### Seção do documento
André Felix Ricotta de Oliveira. Foto: Divulgação

O ICMS, imposto que incide sobre operações relativas à circulação de mercadorias e sobre prestações de serviços de transporte interestadual e intermunicipal e de comunicação, ainda que as operações e as prestações se iniciem no exterior, sempre foi norteado pelo princípio da seletividade ou essencialidade, previsto no art. 155, § 2º, III da Constituição Federal.

Ela determina que o imposto pode ter alíquotas diferenciadas conforme a essencialidade do produto. Ou seja, quanto mais essencial o produto para os consumidores finais, menor a alíquota do ICMS, menor a incidência ou exigência do imposto, enquanto mais supérfluo e menos essencial, maior seria a alíquota do imposto.

Contudo, Estados e o Distrito Federal sempre utilizaram desse disposto constitucional para, de forma discricionária, estabelecerem alíquotas diferenciadas sobre as operações com mercadorias e serviços, sendo que, muitas vezes, produtos e serviços esses, essenciais para a população. As Unidades Federativas aplicavam as maiores alíquotas de ICMS em razão da riqueza econômica gerada por esses produtos e serviços, ou seja, elas sempre abusaram da tributação de bens e serviços essenciais para arrecadarem mais em detrimento da população e do princípio da seletividade.

Tal situação levou o Supremo Tribunal Federal (STF), ao julgar o Recurso Extraordinário nº 714.139, fixar, em repercussão geral, o Tema 745, a tese: "adotada pelo legislador estadual, a técnica da seletividade em relação ao Imposto sobre Circulação de Mercadorias e Serviços (ICMS), discrepam do figurino constitucional alíquotas sobre as operações de energia elétrica e serviços de telecomunicação em patamar superior ao das operações em geral, considerada a essencialidade dos bens e serviços".

### Instrução
Transcreva na íntegra, sem nenhuma alteração, o texto sobre o ICMS. Baseie-se apenas no texto sobre o ICMS.

### Segmento de dados

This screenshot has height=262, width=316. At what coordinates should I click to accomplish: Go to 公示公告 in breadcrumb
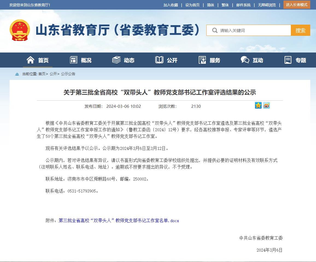pyautogui.click(x=68, y=74)
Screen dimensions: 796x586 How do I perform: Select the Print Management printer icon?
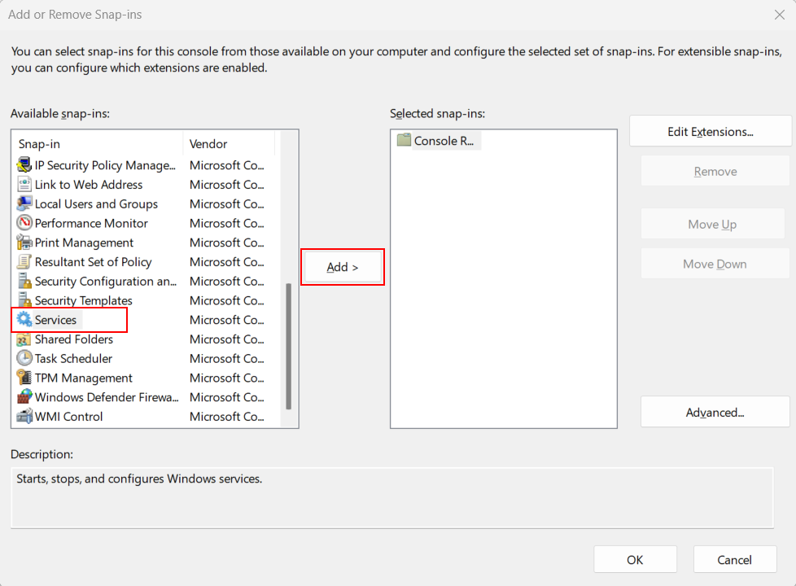tap(24, 243)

### Resposta
André Felix Ricotta de Oliveira. Foto: Divulgação

O ICMS, imposto que incide sobre operações relativas à circulação de mercadorias e sobre prestações de serviços de transporte interestadual e intermunicipal e de comunicação, ainda que as operações e as prestações se iniciem no exterior, sempre foi norteado pelo princípio da seletividade ou essencialidade, previsto no art. 155, § 2º, III da Constituição Federal.

Ela determina que o imposto pode ter alíquotas diferenciadas conforme a essencialidade do produto. Ou seja, quanto mais essencial o produto para os consumidores finais, menor a alíquota do ICMS, menor a incidência ou exigência do imposto, enquanto mais supérfluo e menos essencial, maior seria a alíquota do imposto.

Contudo, Estados e o Distrito Federal sempre utilizaram desse disposto constitucional para, de forma discricionária, estabelecerem alíquotas diferenciadas sobre as operações com mercadorias e serviços, sendo que, muitas vezes, produtos e serviços esses, essenciais para a população. As Unidades Federativas aplicavam as maiores alíquotas de ICMS em razão da riqueza econômica gerada por esses produtos e serviços, ou seja, elas sempre abusaram da tributação de bens e serviços essenciais para arrecadarem mais em detrimento da população e do princípio da seletividade.

Tal situação levou o Supremo Tribunal Federal (STF), ao julgar o Recurso Extraordinário nº 714.139, fixar, em repercussão geral, o Tema 745, a tese: "adotada pelo legislador estadual, a técnica da seletividade em relação ao Imposto sobre Circulação de Mercadorias e Serviços (ICMS), discrepam do figurino constitucional alíquotas sobre as operações de energia elétrica e serviços de telecomunicação em patamar superior ao das operações em geral, considerada a essencialidade dos bens e serviços".